[Extract Boundary: Start]
The creation of EI 30 years ago did not, on its own, reduce challenges, but it places education unions in a stronger position to engage and to fight. Ei is recognised as THE voice of organised workers in our sectors. EI, with the active participation of member organisations, is an important player in global education policy.

EI will stay on the frontlines defending human and trade union rights. It will support member organisations that are in perilous situations. It will continue to campaign and educate for democracy and oppose arbitrary rule.

Over 30 years, mobilisation of trade unions to defend the profession of teaching and develop and use EI’s professional standards, research, and priorities to strengthen trade unions has also become fundamental to EI culture.

That does not give us the power to undo, on our own, misguided “reforms” that undermine quality education and the teaching profession. It does not give us the ability to stop the haemorrhaging of the teaching profession, which is producing an unprecedented teacher shortage.
[Extract Boundary: End]
Extend the passage about EI's thirty years as a voice for education unions, starting after its final sentence. The listing after this passage comes from a different source.
[Exercise data Boundary: Start]
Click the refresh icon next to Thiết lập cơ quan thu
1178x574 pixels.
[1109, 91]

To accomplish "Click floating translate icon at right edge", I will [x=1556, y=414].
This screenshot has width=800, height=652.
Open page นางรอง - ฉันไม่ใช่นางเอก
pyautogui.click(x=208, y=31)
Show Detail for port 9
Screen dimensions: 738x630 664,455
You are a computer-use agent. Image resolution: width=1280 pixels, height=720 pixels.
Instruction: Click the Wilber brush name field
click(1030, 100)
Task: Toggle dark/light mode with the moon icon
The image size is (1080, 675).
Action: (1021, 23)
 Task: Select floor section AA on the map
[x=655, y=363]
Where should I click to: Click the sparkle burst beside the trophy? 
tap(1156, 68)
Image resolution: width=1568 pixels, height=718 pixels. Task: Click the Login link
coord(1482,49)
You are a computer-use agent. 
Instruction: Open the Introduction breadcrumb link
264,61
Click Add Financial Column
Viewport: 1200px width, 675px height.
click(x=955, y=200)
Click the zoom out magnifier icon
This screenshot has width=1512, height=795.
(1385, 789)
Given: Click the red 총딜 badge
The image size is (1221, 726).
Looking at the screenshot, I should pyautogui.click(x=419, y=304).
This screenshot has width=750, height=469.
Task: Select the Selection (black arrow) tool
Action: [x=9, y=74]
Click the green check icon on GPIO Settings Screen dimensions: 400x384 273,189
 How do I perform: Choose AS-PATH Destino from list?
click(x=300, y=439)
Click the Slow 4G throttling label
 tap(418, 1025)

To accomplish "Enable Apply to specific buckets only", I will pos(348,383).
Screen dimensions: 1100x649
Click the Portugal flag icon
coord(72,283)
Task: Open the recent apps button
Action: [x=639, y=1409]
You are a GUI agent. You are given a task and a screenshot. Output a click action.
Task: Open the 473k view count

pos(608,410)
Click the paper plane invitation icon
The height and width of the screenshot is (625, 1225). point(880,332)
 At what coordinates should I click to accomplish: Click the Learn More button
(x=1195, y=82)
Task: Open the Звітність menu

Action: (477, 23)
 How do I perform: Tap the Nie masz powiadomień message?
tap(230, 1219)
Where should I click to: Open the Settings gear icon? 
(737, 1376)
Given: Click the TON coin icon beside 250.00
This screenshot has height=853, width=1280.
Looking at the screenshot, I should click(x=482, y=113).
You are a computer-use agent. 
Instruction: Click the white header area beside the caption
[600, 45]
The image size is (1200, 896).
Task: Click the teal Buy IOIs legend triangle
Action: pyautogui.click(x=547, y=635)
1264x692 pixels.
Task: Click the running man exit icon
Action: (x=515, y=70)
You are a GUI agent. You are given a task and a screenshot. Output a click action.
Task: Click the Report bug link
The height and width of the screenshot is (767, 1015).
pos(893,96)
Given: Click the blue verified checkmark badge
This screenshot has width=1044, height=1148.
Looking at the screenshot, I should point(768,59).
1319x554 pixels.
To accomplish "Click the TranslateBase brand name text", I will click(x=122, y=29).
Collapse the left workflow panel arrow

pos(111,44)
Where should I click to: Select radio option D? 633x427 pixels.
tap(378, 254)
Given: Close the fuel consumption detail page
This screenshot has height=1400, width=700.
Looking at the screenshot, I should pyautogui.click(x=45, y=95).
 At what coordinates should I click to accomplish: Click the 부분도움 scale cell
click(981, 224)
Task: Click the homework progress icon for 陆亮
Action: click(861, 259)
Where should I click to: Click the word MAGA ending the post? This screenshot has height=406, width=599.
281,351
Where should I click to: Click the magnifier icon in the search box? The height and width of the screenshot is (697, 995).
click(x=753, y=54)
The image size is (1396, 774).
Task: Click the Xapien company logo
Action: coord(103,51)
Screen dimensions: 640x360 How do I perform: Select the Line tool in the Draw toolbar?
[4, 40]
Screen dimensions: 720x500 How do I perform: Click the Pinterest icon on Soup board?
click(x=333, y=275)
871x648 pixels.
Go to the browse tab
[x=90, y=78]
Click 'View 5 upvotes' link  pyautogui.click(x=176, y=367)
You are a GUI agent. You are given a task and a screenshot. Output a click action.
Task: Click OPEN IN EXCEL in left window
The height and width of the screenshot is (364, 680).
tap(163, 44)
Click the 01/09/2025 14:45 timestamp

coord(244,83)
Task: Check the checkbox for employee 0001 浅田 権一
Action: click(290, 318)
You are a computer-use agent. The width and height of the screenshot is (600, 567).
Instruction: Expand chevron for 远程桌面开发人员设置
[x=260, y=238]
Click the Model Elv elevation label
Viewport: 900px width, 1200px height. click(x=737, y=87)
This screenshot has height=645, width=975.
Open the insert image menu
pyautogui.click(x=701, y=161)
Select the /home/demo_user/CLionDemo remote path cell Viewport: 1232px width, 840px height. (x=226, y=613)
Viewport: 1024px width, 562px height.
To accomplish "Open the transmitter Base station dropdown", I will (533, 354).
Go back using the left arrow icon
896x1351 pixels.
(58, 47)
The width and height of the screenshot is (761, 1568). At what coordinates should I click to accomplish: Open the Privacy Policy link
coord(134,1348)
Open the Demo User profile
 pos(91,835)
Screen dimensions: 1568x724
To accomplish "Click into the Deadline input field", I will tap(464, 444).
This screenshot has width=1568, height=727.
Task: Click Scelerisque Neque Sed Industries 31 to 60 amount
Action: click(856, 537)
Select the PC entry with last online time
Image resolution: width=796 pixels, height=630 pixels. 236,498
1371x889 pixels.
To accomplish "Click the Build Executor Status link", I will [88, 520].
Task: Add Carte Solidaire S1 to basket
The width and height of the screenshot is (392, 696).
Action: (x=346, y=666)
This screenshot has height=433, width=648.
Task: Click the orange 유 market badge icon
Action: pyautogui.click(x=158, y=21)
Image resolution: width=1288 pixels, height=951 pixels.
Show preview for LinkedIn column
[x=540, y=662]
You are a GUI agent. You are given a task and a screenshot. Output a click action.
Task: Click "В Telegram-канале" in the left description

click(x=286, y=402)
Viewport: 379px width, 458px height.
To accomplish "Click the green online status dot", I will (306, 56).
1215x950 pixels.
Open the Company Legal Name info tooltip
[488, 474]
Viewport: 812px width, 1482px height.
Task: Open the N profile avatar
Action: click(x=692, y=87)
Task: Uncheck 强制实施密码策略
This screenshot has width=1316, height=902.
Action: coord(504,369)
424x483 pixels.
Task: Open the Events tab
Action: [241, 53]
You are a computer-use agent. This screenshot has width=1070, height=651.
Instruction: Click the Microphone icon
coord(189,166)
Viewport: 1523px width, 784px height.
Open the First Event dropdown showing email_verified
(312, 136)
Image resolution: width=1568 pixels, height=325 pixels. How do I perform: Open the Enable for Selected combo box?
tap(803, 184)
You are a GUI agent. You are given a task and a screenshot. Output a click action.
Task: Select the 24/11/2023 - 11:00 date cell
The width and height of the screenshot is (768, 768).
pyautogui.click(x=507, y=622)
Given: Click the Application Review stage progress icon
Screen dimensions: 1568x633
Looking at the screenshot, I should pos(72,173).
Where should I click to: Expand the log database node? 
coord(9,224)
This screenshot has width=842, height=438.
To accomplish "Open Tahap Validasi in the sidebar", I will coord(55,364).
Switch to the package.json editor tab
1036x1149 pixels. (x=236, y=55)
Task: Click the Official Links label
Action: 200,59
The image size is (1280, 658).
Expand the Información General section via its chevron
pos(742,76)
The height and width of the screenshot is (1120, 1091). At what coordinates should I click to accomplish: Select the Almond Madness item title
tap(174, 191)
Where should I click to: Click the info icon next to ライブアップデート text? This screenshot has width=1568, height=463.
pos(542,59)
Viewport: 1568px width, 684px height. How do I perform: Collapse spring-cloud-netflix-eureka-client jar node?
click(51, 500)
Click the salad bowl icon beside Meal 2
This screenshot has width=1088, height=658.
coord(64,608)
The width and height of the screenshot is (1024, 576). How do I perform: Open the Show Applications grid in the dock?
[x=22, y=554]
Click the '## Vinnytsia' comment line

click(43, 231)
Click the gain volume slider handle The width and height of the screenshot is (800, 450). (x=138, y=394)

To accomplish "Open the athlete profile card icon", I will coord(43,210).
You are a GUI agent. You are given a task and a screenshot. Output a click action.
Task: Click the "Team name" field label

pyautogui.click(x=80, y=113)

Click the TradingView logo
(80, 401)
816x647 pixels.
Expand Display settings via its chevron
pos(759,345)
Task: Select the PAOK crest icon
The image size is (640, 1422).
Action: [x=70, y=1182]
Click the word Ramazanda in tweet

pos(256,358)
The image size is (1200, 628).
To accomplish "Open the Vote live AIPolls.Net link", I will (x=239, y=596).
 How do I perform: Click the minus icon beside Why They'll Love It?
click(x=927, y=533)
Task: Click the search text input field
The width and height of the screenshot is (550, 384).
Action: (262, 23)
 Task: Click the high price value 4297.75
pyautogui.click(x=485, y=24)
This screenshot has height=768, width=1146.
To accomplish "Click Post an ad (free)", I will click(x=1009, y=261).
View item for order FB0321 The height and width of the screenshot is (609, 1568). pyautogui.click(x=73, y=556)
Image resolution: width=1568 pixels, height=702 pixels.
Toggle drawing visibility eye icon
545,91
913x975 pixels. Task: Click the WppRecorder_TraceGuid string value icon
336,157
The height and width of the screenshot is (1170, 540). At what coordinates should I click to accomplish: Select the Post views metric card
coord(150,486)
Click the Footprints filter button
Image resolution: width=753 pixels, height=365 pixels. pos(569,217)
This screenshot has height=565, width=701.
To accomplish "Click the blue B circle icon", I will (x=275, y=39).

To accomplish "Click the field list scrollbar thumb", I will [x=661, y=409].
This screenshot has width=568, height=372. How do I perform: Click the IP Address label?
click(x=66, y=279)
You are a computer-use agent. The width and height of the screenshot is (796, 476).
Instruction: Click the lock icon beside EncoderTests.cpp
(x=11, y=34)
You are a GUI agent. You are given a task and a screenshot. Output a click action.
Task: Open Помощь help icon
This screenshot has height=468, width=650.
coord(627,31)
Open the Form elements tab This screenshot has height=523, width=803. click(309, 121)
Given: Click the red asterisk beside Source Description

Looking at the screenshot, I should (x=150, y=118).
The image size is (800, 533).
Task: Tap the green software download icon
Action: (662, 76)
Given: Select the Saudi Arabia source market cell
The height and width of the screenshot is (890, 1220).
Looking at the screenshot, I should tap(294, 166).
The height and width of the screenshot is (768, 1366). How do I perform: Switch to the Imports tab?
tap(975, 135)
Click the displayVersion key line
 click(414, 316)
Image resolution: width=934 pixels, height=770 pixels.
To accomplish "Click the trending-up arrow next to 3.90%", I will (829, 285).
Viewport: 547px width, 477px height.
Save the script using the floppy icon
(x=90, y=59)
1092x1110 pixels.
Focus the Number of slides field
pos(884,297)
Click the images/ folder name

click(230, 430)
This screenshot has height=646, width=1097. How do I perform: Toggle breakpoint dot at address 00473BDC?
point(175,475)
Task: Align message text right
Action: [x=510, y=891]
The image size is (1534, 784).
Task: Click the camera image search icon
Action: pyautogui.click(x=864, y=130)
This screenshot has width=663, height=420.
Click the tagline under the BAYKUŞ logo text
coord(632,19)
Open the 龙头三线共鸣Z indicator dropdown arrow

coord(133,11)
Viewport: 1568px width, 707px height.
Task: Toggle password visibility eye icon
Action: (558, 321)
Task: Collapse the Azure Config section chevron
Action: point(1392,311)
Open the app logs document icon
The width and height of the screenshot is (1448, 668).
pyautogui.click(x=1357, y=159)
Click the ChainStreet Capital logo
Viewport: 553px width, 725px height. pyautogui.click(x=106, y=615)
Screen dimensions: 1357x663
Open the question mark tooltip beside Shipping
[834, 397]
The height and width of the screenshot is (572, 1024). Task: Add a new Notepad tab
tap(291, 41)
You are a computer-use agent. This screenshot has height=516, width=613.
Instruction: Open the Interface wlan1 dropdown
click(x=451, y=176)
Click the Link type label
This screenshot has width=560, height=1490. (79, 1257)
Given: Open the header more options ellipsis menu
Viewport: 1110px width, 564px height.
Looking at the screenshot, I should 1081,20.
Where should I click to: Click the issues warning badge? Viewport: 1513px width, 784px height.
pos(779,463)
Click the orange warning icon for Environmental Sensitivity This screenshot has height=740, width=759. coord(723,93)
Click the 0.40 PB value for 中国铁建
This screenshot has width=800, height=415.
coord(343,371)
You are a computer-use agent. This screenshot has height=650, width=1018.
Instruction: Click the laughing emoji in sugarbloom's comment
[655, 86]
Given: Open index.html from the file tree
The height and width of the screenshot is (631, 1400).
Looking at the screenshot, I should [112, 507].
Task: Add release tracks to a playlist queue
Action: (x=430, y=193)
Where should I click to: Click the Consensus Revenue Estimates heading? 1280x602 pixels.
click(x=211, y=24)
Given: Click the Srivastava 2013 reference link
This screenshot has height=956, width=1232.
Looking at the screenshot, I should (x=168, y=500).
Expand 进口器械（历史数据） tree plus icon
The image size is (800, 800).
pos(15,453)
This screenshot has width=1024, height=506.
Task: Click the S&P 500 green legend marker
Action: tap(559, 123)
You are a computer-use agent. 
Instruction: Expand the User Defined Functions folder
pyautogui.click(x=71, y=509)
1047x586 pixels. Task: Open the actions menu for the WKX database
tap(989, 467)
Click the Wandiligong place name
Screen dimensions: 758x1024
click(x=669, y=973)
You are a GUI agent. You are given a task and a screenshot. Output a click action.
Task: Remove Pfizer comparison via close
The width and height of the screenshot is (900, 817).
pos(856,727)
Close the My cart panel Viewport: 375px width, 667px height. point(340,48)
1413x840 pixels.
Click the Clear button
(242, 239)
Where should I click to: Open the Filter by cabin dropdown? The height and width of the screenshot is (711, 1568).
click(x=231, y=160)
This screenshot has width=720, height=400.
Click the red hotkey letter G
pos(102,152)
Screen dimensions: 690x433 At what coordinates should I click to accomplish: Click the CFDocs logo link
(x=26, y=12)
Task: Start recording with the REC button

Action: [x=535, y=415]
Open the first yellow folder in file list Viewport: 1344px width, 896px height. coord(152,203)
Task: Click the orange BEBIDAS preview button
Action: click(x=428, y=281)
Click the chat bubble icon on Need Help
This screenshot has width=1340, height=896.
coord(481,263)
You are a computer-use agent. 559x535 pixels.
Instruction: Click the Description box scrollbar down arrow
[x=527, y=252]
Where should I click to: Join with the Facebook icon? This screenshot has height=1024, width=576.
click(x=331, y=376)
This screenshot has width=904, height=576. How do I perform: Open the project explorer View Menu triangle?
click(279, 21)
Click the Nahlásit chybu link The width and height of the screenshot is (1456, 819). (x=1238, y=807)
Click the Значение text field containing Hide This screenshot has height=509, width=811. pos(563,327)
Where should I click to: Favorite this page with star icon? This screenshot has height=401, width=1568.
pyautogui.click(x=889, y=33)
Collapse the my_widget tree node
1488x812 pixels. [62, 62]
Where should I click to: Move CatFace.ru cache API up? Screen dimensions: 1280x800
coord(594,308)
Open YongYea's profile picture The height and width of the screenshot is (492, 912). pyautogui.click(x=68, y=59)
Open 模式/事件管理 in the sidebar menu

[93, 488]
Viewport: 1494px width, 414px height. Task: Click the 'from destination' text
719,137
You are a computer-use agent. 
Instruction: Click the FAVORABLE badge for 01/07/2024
[Exercise data Boundary: End]
## Answer section
However, we continue to be faithful to universal, free, public education to increase opportunity and social justice. We seek, as in the past, to develop critical thinking and free discussion so that young people can break down barriers and co-exist in our communities and so that democracy has a chance.

Since the 25th anniversary of EI, radical changes beyond our control have taken place. They have changed neither our values nor our determination. They have, rather, built support for good jobs, good public services, and decent societies.

The COVID pandemic generated a wave of support for workers in public services and vital private services. Words flowed fast and furiously, but, at the end of the month, it became even more difficult to make ends meet.

In education, the use of distance learning generated an appreciation of the need for social relationships if education is to take place. However, at the same time, those whose mission in life is to cut budgets are still exploring the idea of children interacting with screens rather than with other human beings.

When the next generation looks back at these times, they will see that EI insisted on putting professional teachers at the centre of education. It acted to ensure that they were at the education policy table and were not crowded out by vendors selling their wares.

EI defined a better future for children and teachers, defended well-being in the school community, provided an alternative to the corporate vision of education, and laid the foundation for deep changes in education.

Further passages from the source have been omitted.